Here is MY suspicion, Since the temperature was within the tolerances of the EC-1118 yeast, and the SG was well below that which could result in Alcohol tolerance being exceeded. Adding to that, The fact that this is a mead. (honey is notorious for lacking nutrients) I would suspect the stalled ferment was due to a lack of nutrient. The apples would provide some nutrients thus the activity in that ferment. Which was why I suggested adding the nutrients in the beginning. Take another SG reading tomorrow so we can determine if a ferment is actually going or the mead has stalled completely! Then we can take it from there.


----------



## trottet1

Thanks Tenbears,

I will take readings tonite. The only problem is that the brew shop will close by the time I get home from work. If nutrient is needed, and I'm sure it is (I don't know why I let the guy at the brew store talk me out of it), should I chop up some raisins and add to play it safe? Also I just read that yeast will eat dead yeast and that if you boil a pack of yeast and kill it that it will act as a nutrient. I do have an extra pack of ec-1118.


----------



## trottet1

Update. Yesterday's reading vs today.

#1 1.052 to 1.050
#2. 1.060 to 1.060
#3. 1.034 to 1.030 (apples).

I assume these changes are unimpressive. I will be going to a different place tomorrow to get nutrients, since the guy here in town is just not cooperating. He literally won't sell me nutrients. He had me take more yeast and add it dry. I figured it couldn't hurt so I did. I have to admit though, airlock activity increased significantly in a very short amount of time. I still don't care for this shop manager. Who doesn't sell you what you ask for and just gives you for free what you didn't ask for? I just want the DAP.


----------



## Tenbears

Ask For fermaid K It has fatty acids and other nutrients important to Healthy yeast as well as DAP in it. It Will do a lot for your ferment.


----------



## trottet1

Thank you Tenbears. I will get it this afternoon. If only I demanded this the first time around, the ferment would have been well on its way.
Thanks again,
Todd


----------



## Tenbears

Probably be done by now! Let's hope it will run it's course after this. without having to make a starter.


----------



## trottet1

Update:

I added fermaid-k on Jan.31 (readings on Jan 30 and 31 were the same).

New readings on Feb. 2

#1 was 1.050 dropped to 1.046
#2 was 1.060 dropped to 1.054
#3 was 1.030 dropped to 1.022

It's moving again, just not sure if fast enough (especially 1 and 2). Is it time to consider the starter?


----------



## Tenbears

as long as they are dropping you should be good to go The fermaid will help the yeast multiply, The more it multiplies the more it will ferment. Keep us apprized.


----------



## ColoradoRaptor

trottet1 said:


> Update:
> 
> I added fermaid-k on Jan.31 (readings on Jan 30 and 31 were the same).
> 
> New readings on Feb. 2
> 
> #1 was 1.050 dropped to 1.046
> #2 was 1.060 dropped to 1.054
> #3 was 1.030 dropped to 1.022
> 
> It's moving again, just not sure if fast enough (especially 1 and 2). Is it time to consider the starter?
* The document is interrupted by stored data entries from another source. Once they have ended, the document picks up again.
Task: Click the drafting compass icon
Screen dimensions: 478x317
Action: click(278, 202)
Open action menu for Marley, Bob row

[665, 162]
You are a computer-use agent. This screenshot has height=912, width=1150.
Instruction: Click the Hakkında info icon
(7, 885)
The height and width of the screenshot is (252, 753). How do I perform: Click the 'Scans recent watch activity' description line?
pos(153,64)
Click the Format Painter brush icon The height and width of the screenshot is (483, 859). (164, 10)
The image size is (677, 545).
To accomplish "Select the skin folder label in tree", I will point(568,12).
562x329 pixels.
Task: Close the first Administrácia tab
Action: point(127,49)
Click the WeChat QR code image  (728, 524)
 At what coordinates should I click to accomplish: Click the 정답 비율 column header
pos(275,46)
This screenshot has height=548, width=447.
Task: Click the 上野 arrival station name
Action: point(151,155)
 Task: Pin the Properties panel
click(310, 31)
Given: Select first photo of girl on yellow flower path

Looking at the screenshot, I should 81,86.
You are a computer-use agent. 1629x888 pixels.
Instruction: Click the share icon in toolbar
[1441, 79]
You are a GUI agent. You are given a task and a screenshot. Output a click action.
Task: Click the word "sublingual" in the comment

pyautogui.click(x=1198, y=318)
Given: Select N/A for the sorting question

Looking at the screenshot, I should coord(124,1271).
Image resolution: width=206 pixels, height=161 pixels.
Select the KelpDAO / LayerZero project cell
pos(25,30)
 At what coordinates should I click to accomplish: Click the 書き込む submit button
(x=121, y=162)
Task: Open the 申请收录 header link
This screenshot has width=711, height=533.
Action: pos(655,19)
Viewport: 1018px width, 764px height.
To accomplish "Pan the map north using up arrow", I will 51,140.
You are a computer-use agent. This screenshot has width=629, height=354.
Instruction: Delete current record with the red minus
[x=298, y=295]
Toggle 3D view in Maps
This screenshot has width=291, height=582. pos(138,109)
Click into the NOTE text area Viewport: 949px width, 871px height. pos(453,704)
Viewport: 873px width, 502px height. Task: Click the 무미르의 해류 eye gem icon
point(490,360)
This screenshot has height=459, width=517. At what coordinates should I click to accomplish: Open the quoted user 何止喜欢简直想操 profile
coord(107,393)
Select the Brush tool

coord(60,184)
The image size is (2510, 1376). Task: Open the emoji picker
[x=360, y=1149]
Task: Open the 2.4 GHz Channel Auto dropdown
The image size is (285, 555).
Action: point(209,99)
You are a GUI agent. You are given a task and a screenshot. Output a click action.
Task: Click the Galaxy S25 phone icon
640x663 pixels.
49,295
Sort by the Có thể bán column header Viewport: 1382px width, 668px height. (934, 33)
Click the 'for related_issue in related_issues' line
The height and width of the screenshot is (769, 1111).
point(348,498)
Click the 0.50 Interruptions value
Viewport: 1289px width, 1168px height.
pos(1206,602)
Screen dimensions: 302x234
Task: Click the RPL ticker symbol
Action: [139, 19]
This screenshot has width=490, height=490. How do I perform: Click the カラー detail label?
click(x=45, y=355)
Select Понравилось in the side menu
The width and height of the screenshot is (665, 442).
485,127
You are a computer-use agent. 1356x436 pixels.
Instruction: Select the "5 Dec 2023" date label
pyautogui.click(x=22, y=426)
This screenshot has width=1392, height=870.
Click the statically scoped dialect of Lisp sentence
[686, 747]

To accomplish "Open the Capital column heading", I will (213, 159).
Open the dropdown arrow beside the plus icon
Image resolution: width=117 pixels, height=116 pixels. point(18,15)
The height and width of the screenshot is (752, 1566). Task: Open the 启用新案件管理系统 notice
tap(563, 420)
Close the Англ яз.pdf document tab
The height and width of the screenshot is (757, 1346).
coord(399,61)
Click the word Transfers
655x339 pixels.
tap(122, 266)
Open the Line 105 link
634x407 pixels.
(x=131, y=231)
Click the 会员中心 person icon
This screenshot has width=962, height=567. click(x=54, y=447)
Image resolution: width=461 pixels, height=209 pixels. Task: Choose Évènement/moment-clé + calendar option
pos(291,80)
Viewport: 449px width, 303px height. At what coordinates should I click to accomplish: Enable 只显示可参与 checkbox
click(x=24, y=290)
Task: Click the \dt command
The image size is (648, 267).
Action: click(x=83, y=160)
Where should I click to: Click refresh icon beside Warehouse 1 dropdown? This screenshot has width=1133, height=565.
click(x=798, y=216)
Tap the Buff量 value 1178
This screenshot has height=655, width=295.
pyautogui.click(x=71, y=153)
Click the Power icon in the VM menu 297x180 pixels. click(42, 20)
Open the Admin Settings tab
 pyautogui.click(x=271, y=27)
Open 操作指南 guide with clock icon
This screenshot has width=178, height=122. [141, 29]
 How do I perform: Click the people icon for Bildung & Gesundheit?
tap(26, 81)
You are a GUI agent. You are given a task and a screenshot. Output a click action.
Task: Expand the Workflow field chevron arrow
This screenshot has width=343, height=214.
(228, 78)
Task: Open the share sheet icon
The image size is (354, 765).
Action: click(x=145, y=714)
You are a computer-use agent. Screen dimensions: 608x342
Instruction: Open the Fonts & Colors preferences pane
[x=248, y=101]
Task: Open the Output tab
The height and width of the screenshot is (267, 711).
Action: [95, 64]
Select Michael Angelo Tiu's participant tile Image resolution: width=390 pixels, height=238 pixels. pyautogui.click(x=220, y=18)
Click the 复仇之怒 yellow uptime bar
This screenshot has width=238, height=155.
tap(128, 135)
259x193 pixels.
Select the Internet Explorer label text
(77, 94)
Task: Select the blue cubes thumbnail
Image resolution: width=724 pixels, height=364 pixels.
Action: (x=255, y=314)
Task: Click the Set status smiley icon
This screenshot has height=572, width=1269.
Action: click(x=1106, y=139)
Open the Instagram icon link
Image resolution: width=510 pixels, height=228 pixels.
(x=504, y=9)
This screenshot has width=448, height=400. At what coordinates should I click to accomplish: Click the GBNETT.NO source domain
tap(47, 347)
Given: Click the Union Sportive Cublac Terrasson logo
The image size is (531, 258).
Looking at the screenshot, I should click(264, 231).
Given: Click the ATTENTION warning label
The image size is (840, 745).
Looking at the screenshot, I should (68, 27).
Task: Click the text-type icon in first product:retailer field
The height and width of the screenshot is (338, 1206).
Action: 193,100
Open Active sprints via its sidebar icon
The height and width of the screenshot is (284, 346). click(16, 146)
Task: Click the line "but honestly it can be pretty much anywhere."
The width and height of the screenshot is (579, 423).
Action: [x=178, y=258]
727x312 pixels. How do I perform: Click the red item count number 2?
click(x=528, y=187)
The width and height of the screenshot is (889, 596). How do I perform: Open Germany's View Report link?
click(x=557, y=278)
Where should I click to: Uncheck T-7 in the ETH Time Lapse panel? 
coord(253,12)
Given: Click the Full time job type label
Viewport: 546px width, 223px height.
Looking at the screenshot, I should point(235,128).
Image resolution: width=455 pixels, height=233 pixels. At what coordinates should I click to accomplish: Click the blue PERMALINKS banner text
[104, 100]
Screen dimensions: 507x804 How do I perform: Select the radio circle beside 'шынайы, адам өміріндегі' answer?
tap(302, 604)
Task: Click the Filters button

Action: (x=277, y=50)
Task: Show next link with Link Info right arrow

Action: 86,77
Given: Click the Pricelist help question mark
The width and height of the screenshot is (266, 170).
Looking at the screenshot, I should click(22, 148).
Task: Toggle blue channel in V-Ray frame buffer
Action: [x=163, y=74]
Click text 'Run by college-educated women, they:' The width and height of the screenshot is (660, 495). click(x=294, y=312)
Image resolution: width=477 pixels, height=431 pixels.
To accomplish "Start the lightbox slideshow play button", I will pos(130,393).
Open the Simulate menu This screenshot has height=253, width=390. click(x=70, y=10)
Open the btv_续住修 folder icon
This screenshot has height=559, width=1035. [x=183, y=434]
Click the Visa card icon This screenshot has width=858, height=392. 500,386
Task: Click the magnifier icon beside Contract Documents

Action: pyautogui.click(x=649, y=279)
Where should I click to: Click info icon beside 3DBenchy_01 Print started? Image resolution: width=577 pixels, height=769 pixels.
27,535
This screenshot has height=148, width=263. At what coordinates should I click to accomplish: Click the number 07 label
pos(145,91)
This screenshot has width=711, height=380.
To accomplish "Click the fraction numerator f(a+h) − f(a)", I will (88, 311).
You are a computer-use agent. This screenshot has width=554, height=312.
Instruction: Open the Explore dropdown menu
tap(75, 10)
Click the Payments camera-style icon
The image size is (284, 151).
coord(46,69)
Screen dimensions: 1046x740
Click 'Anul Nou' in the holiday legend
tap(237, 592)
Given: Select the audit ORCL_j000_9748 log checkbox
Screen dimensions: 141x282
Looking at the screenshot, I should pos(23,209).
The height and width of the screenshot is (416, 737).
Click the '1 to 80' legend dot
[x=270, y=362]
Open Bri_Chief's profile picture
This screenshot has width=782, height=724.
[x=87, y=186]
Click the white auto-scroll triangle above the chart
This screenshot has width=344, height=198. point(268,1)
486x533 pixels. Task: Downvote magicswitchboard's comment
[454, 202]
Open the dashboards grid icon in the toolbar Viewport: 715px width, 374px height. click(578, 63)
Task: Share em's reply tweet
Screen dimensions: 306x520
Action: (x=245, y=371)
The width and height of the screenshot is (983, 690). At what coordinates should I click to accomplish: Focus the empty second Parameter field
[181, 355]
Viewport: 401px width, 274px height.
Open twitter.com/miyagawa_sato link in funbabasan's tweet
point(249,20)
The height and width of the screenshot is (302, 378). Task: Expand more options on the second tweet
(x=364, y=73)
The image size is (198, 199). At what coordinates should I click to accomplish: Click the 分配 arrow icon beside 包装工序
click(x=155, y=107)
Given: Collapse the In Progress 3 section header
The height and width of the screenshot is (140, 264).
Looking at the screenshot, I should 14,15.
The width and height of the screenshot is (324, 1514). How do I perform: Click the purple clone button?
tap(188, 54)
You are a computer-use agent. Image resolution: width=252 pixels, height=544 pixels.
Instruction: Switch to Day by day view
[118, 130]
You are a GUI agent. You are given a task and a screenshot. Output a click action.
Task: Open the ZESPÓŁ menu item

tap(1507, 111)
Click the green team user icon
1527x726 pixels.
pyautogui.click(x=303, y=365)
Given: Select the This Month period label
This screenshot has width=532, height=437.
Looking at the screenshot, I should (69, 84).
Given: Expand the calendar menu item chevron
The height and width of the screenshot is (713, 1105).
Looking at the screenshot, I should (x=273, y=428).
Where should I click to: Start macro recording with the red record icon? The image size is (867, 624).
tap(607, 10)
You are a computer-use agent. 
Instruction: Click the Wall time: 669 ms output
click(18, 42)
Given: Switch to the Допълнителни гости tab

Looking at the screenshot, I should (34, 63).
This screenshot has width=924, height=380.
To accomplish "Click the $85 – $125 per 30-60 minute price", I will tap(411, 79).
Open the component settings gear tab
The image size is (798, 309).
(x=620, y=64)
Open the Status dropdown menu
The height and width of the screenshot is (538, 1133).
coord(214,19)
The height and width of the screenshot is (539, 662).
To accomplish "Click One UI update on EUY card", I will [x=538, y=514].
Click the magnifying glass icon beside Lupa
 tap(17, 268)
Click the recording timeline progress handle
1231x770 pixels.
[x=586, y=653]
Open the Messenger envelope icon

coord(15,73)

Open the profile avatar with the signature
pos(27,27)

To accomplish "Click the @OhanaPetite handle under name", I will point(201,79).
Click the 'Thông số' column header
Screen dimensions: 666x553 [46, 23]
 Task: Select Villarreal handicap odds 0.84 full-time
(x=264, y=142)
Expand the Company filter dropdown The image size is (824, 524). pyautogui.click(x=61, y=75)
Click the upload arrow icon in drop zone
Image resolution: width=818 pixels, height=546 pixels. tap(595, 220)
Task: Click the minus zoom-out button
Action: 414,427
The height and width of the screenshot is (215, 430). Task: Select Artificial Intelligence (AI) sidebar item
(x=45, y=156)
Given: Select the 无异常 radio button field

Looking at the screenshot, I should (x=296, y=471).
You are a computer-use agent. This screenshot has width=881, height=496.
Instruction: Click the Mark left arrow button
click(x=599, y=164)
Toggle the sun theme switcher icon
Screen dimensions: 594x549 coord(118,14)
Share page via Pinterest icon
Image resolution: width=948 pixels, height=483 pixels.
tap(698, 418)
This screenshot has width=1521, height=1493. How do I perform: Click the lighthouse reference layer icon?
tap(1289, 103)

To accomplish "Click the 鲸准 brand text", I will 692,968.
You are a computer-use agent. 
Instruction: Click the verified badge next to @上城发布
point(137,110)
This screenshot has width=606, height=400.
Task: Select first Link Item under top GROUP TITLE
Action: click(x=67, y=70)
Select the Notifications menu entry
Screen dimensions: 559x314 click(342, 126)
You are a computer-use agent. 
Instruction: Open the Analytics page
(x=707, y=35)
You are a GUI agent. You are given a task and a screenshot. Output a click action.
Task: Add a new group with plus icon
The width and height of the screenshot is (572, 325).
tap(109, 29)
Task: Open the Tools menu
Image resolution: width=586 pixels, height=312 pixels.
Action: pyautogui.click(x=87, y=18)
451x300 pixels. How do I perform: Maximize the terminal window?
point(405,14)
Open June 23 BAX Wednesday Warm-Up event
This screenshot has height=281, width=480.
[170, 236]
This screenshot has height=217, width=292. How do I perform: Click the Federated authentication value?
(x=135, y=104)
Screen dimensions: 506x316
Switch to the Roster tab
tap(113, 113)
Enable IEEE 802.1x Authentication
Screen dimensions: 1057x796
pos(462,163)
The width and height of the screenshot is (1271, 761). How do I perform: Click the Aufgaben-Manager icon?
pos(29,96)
Glad to see you got things going again! I suggested nutrient early on because the info you gave indicated to me you needed it. Have you tasted it? Hopefully your mead has not turned with all the exposure it has had. I would not worry with a starter just yet, as it is dropping and hopefully you have yeast multiplying.


----------



## trottet1

Thanks folks!



> Have you tasted it?


I have tasted it. It doesn't taste fowl. Just kind of like a slightly carbonated honey water.

I'll update again after next readings.


----------



## Tenbears

ColoradoRaptor said:


> I would not worry with a starter just yet, as it is dropping and hopefully you have yeast multiplying.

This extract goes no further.